Eagles Rookie Shares Uncensored Cold Take: ‘I’m About to F*** You Up!’

Nick Sirianni

Getty Eagles head coach Nick Sirianni has his team locked in as Super Bowl favorites in 2023.

Rival teams coming up to Lincoln Financial Field from Florida this winter better watch out. The weather is bound to be frigid, bitter cold that could turn player’s hands into frozen popsicles, and the pass rushers for the Philadelphia Eagles will be warm.

DeVonta Smith experienced the perils of playing in cold weather last season as he kept asking for more towels. His hands were wet, and the football was hard. Eventually, the star receiver worked through it. Rookie Nolan Smith recently gave his thoughts on how he expects to handle his first game in extreme conditions.

His answer? Well, let’s just say that the Georgia native isn’t too worried about it. The guys on the opposing offensive line trying to block him might want to invest in hand-warmers, though.

“I don’t care, as long as I get to go out there and hit a mother f*****. I don’t really care about none of that s***,” Smith told Chris Long on the “Green Light” podcast. “And you get warmer the more you hit people. I tell people that.

“I tell people, when you take the elements of all that stuff, certain people, guys from Miami that come up here they be like, ‘Bro, I don’t even know what I got on this play but my hand’s cold as f***. Then you got a guy on the other side of me, I’m like, ‘I’m about to f*** you up.'”

Smith and Long talked shop for almost 20 minutes and covered a lot of ground. Like, Smith ordered his first and only cheesesteak from Ishkabibble’s on South Street. “I loved it. I thought it was amazing,” he said. Smith also detailed his early impressions on Eagles legend Brandon Graham who has been keeping a close eye on him this spring.

“Being around BG, that energy that he brings, he just always has a smile and stuff,” Smith said. “I would say me and BG have the same type of motor, like we run off the same type of happy juice, energy-type guys.”

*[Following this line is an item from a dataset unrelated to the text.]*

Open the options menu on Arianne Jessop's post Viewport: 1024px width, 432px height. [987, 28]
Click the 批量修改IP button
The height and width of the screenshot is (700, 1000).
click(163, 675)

Howie Roseman Sticking to Super Bowl Formula

General manager Howie Roseman joined the “Green Light” podcast to talk about the Super Bowl loss to Kansas City. The conversation took a lengthy detour when the subject turned to which team was better: the 2017 Eagles or the 2022 Eagles? Chris Long was adamant it was last year’s team, but Roseman wouldn’t take the bait. That squad raised the Lombardi Trophy; and the other one fell three points short of a championship.

“No, because we didn’t get the chip,” Roseman told Long. “And I think at the end of the day, man, it’s like fingers on your hands. Everyone says they don’t have a favorite kid. Everyone loves their kids the same, but everyone has kids they like better. It’s the same with teams.”

From there, Roseman peeled back the onion on the winning formula he’s found in Philadelphia. It starts in the trenches, offensively and defensively, and then the quarterback play has to be on point. Outside of that, you have to stay ahead of the curve. Identifying what the next trend is going to be before anybody else does.

“So, I think anytime you try to get away from what works, I think you’re trying to reinvent a formula,” Roseman told Long. “Sometimes you gotta get ahead of it a little bit, you gotta figure out the next trends, so you’re always trying to go, what’s next? It’s like this, and I don’t want to be insulting to anyone, but I think when you’re trying to copy the team that just won, you’re too late.”


Eagles Back on the Field for OTAs

Thursday (June 1) marked the first OTA practice open to the media. Players took the podium and ran through drills publicly for the first time, all together as reporters tried to guess early depth charts. A few notes (via The Inquirer’s Josh Tolentino): Nakobe Dean and Nicholas Morrow were the starting linebackers; Terrell Edmunds and Reed Blankenship were the first-team safeties; Darius Slay broke up a pass intended for Dallas Goedert; rookie Nolan Smith got some first-team reps; and rookie Sydney Brown was everywhere.